The treatment of different cancer forms has become one the main focus of the biotechnology industry. There are several approaches for optimizing the mechanisms of therapy possibilities and there are already efficient monoclonal antibodies approved by the Food and Drug Administration. But there is still a need for even more effective and compatible drugs, not only to reduce the costs for production but also to facilitate the application for more patients as until now. Furthermore, the application dose of optimized therapeutics could be diminished thus leading to a higher tolerance and less adverse effects.
Therefore in this study a monoclonal antibody (in the following named antiB2) for the treatment of non-Hodgkin s lymphoma was chosen to show that an engineering of this therapeutic can lead to an enhancement of the biological activity and thereby improve the effect on the elimination of cancerous cells.
The main focus was set on the glycoengineering of the antibody, because it is already known, that glycosylation has a great impact on several functions. The N-glycosylation of the IgG heavy chain is known to affect biological activity, pharmacokinetics, pharmacodistribution, solubility and stability.
The first approach to optimize the glycosylation structure in favour of the biological activity was made by expressing the monoclonal antibody antiB2 not in Chinese hamster ovary cells (CHO) as usual, but in the moss strain Physcomitrella patens. The choice of the expression cell line is crutial for the production of therapeutic antibodies. Depending on the expression cell line, different glycosylation pattern arise, leading to different characteristics of the therapeutic protein.
It is described that therapeutic proteins, expressed in Physcomitrella patens show a defucosylated form and thus an enhanced activity. Yet the wild type Physcomitrella patens strain indeed lacks the addition of alpha1,6-linked fucose but shows alpha1,3-linked fucose and beta1,2-linked xylose residues, which are shown to be immunogenic for humans. Therefore a moss strain lacking these plant specific sugar residues was used for the expression of antiB2.
After expression of the therapeutic protein, antiB2 was characterized regarding its glycosylation structure, its affinities to FcgammaRs, and its ability to induce effector mechanisms to remove cancerous cells.

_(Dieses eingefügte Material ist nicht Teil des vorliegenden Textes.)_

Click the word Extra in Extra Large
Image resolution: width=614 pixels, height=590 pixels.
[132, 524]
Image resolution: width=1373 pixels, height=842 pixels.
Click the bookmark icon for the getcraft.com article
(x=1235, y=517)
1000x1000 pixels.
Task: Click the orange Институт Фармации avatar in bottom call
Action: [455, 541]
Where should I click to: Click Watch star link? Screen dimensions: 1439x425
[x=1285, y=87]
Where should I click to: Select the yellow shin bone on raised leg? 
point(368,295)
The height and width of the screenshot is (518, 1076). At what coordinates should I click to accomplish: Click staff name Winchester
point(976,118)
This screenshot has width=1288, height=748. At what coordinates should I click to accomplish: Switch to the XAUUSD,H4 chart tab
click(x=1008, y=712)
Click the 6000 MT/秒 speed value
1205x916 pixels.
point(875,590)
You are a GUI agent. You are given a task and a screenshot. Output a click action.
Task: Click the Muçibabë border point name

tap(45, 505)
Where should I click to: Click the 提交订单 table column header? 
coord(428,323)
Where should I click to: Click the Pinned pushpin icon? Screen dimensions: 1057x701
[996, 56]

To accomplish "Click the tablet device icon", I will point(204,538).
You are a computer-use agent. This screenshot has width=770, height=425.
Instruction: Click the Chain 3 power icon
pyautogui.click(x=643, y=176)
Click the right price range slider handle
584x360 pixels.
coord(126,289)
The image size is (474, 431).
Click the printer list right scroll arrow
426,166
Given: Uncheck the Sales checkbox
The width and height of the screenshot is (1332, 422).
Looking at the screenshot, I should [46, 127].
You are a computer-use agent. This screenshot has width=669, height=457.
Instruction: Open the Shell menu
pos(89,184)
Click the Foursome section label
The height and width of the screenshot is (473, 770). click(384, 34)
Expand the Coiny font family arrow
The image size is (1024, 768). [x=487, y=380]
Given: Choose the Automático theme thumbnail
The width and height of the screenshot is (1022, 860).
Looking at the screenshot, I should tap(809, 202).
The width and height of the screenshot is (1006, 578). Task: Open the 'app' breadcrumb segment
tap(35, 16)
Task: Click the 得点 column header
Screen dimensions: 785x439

Furthermore the glycosylation structure of the expressed and defucosylated antibody was changed, resulting in different glycosylation patten, to allow the question whether the effect of defucosylation of an antibody could be enhanced even more. Thereby it was observed that the defucosylated form of the antiB2 antibody is not the most effective, but that there are further possibilities of glycosylation modifications of the heavy chain, leading to a more enhanced biological activity.